(Exercise details): Excluding images, repeat the data exactly as given.

___ Exercise materials ___

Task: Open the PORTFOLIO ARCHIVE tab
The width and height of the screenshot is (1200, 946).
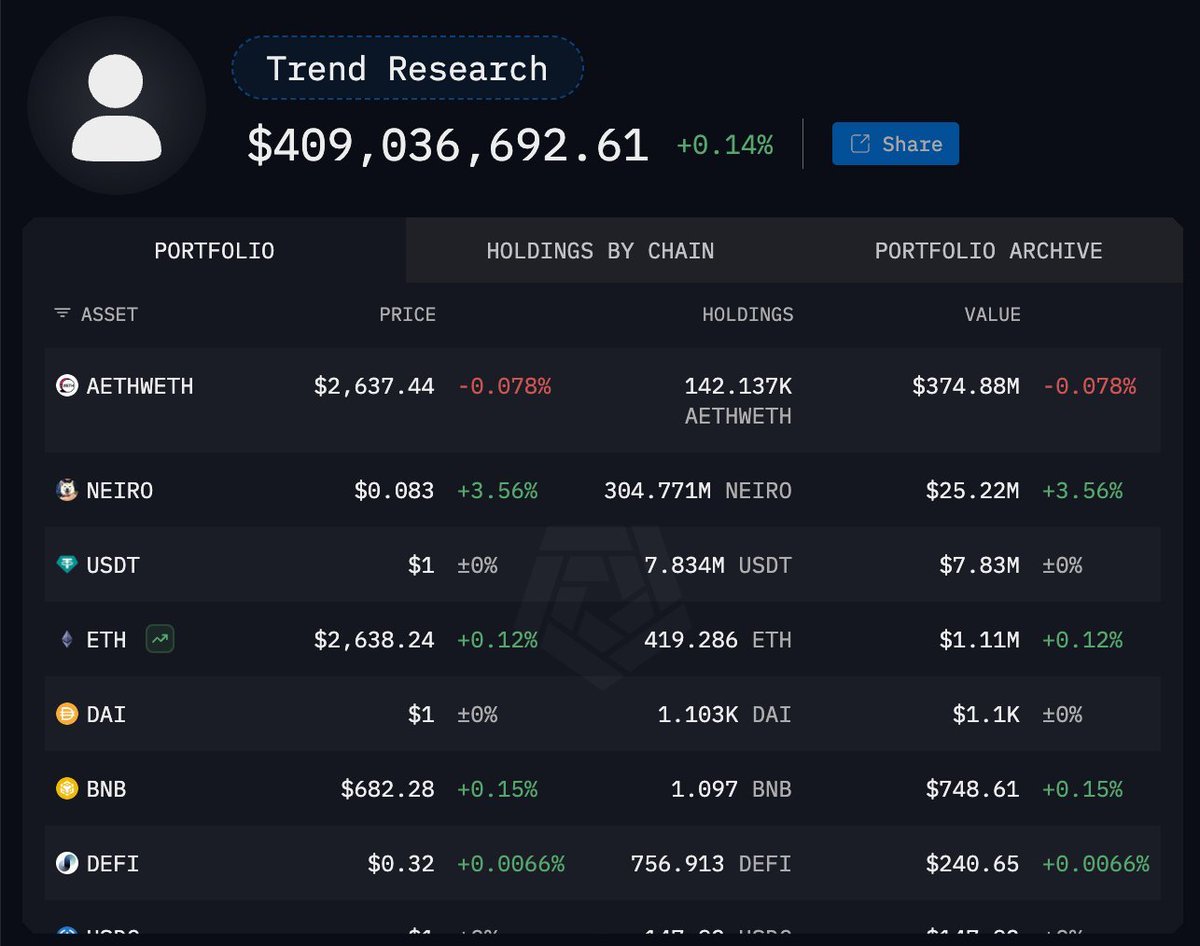Action: (x=988, y=251)
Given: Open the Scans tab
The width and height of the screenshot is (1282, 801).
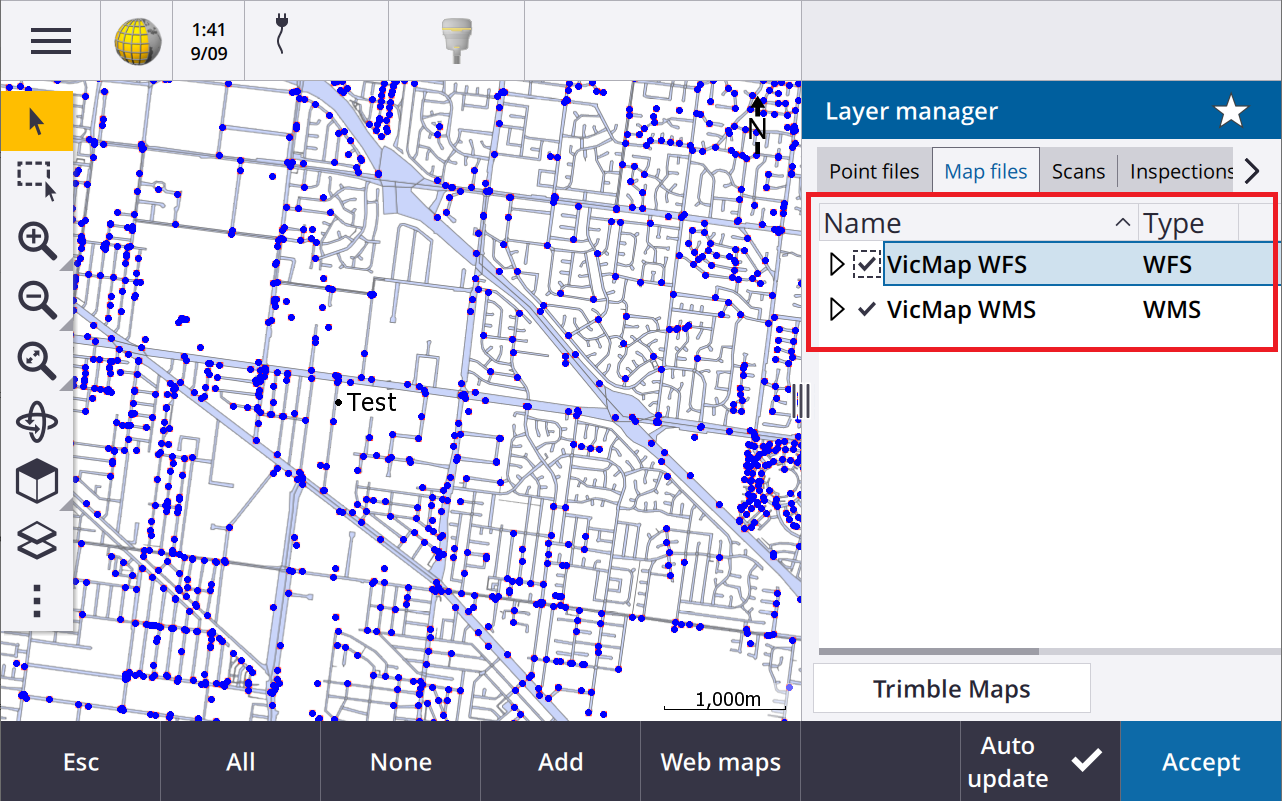Looking at the screenshot, I should tap(1078, 171).
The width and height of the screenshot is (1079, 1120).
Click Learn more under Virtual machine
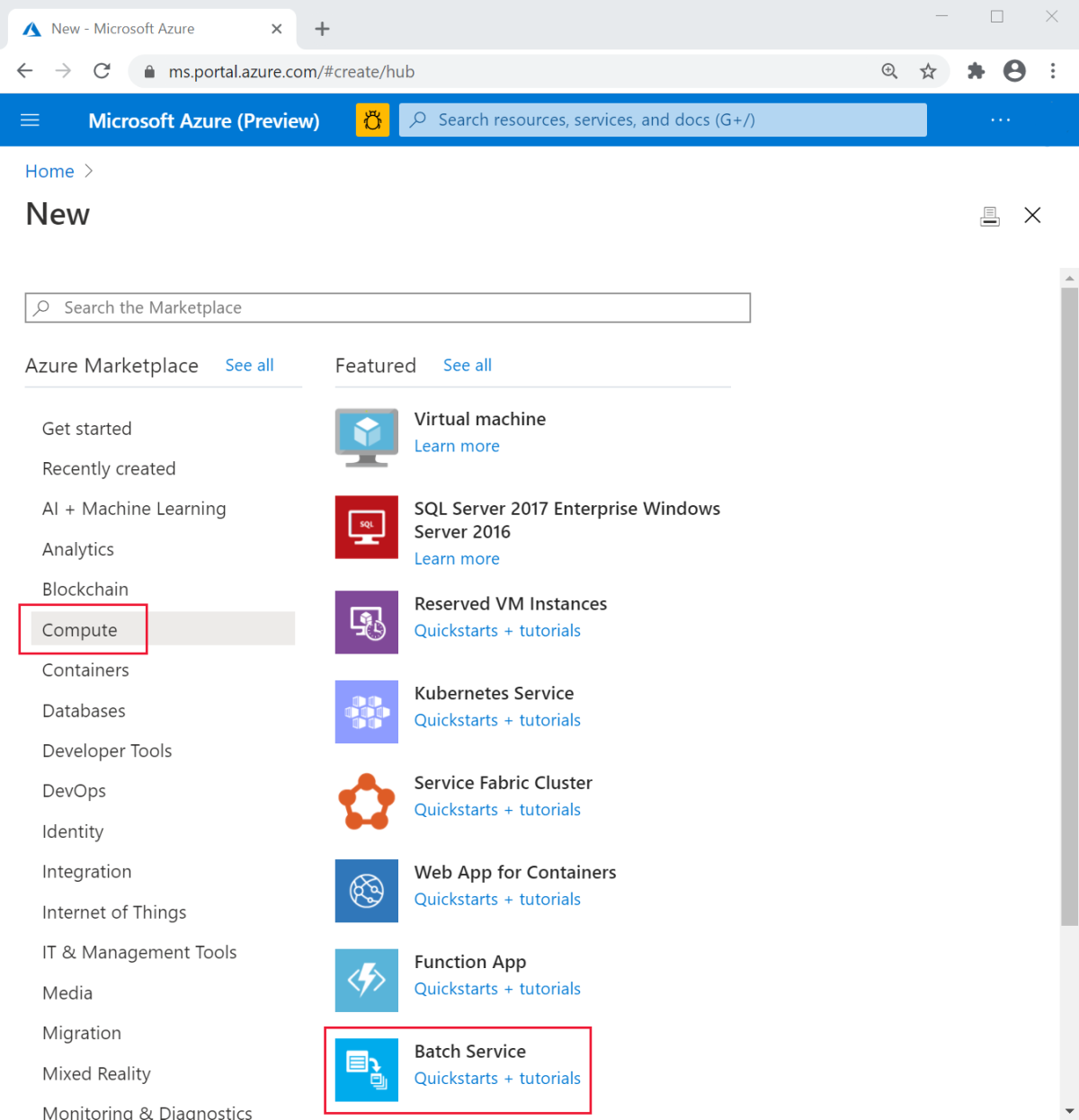(x=456, y=446)
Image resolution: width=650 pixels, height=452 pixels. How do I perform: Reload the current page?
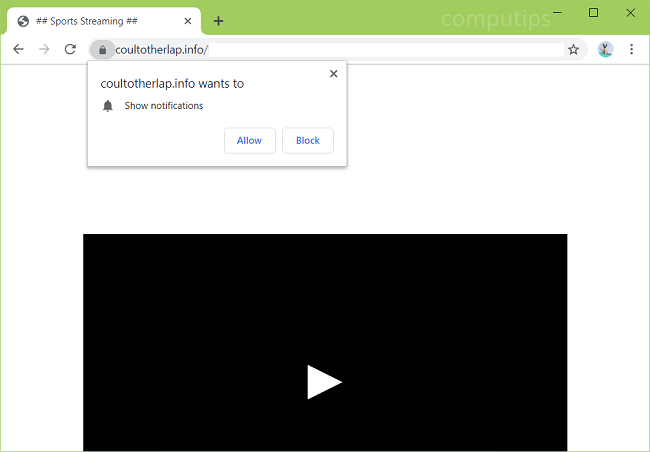(70, 49)
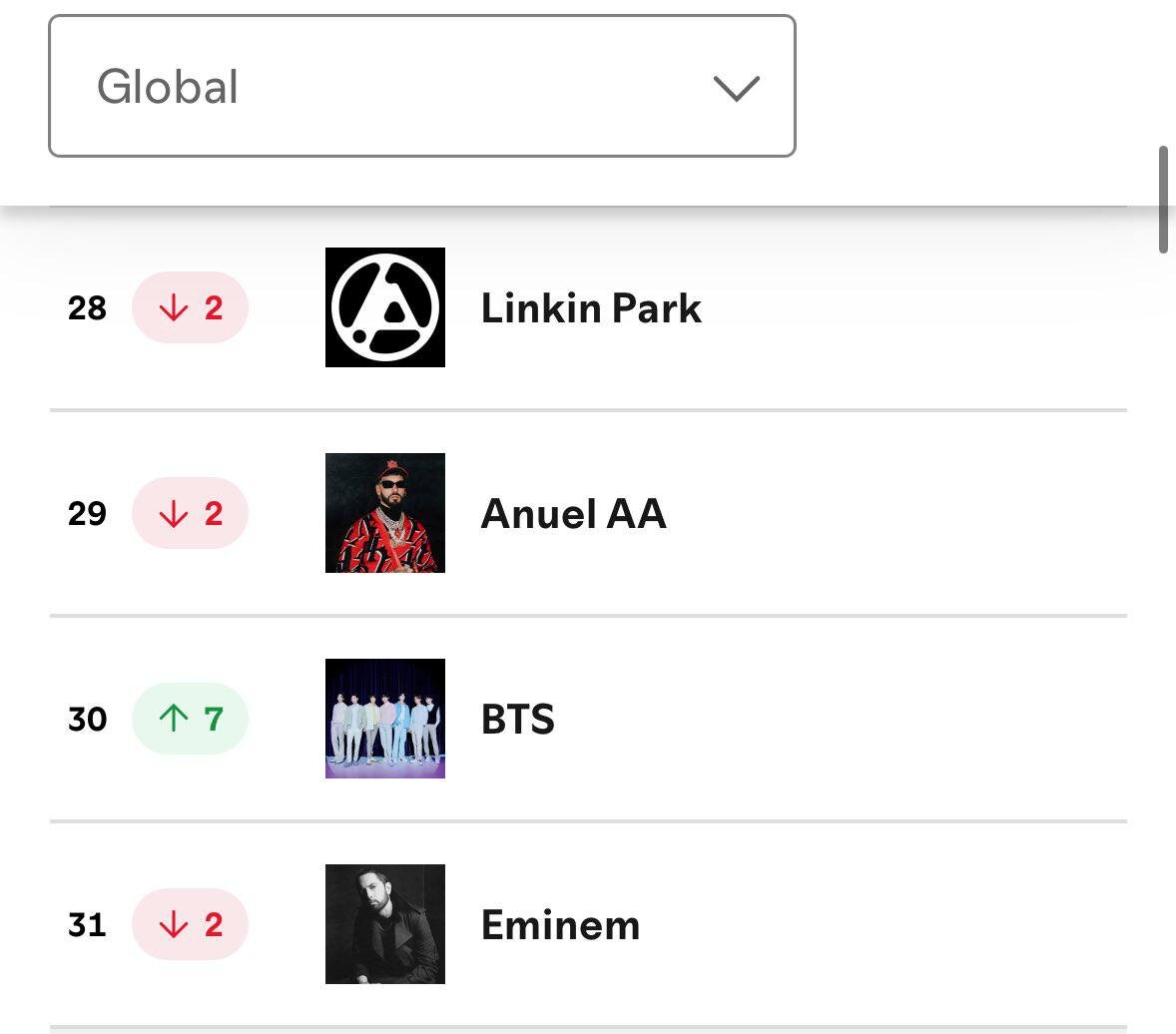Screen dimensions: 1176x1034
Task: Open Eminem's black and white photo
Action: point(384,924)
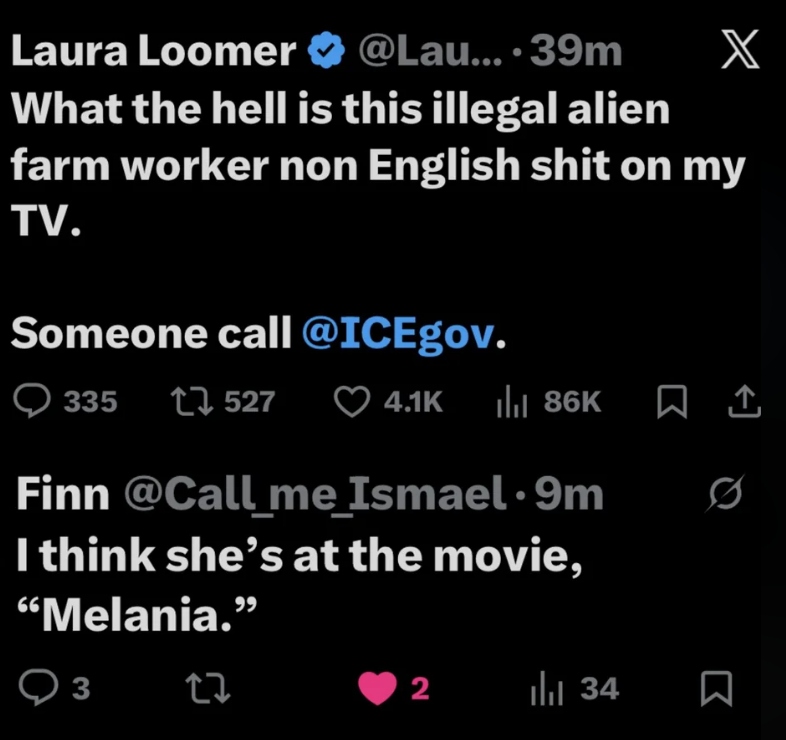Image resolution: width=786 pixels, height=740 pixels.
Task: Repost Laura Loomer's post with 527 reposts
Action: pyautogui.click(x=187, y=402)
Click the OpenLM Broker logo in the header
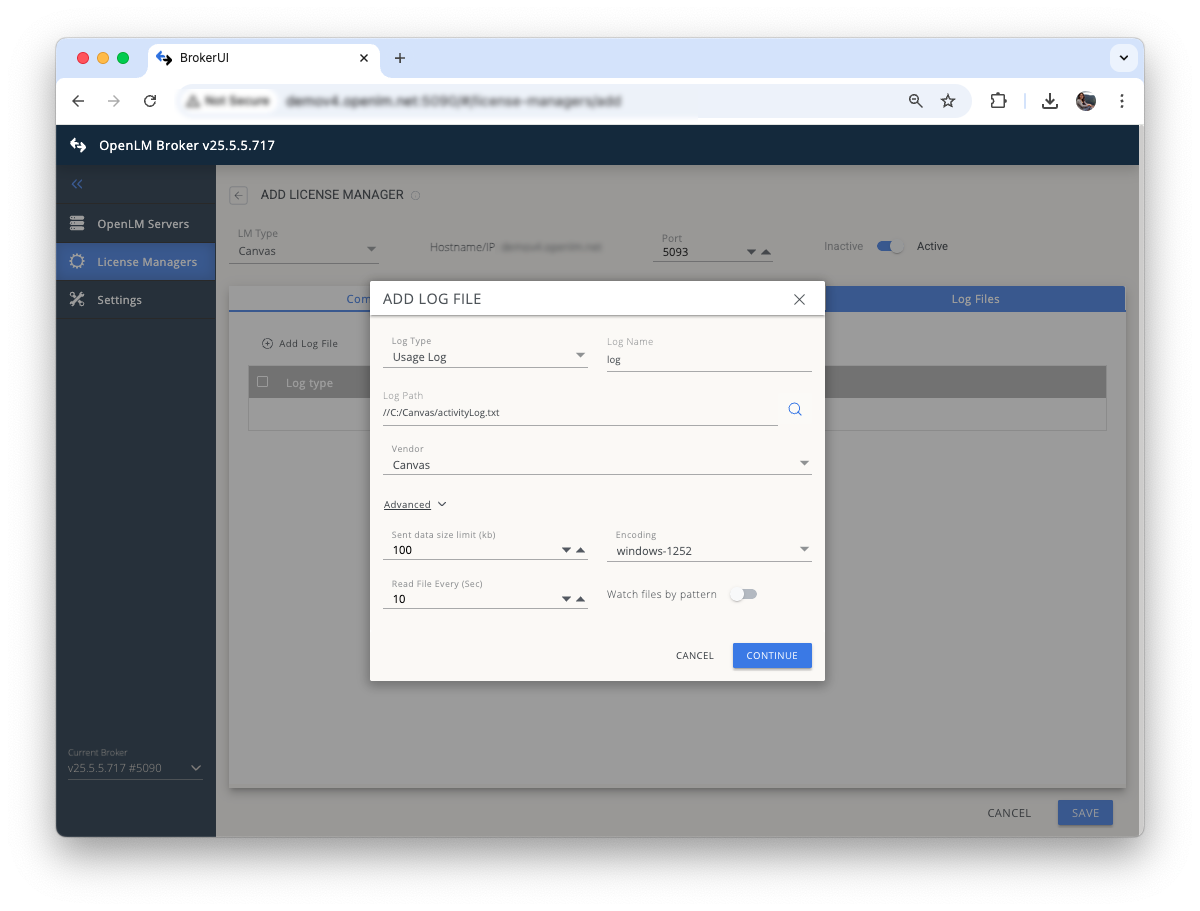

___

(Written answer):
Task: Open the PORTFOLIO ARCHIVE tab
The width and height of the screenshot is (1200, 946).
Action: (x=988, y=251)
Given: Open the Scans tab
The width and height of the screenshot is (1282, 801).
Looking at the screenshot, I should tap(1078, 171).
The width and height of the screenshot is (1079, 1120).
Click Learn more under Virtual machine
(x=456, y=446)
Image resolution: width=650 pixels, height=452 pixels. How do I perform: Reload the current page?
(70, 49)
Screen dimensions: 1176x1034
Task: Open Eminem's black and white photo
Action: point(384,924)
Image resolution: width=786 pixels, height=740 pixels.
Task: Repost Laura Loomer's post with 527 reposts
Action: pyautogui.click(x=187, y=402)
Click the OpenLM Broker logo in the header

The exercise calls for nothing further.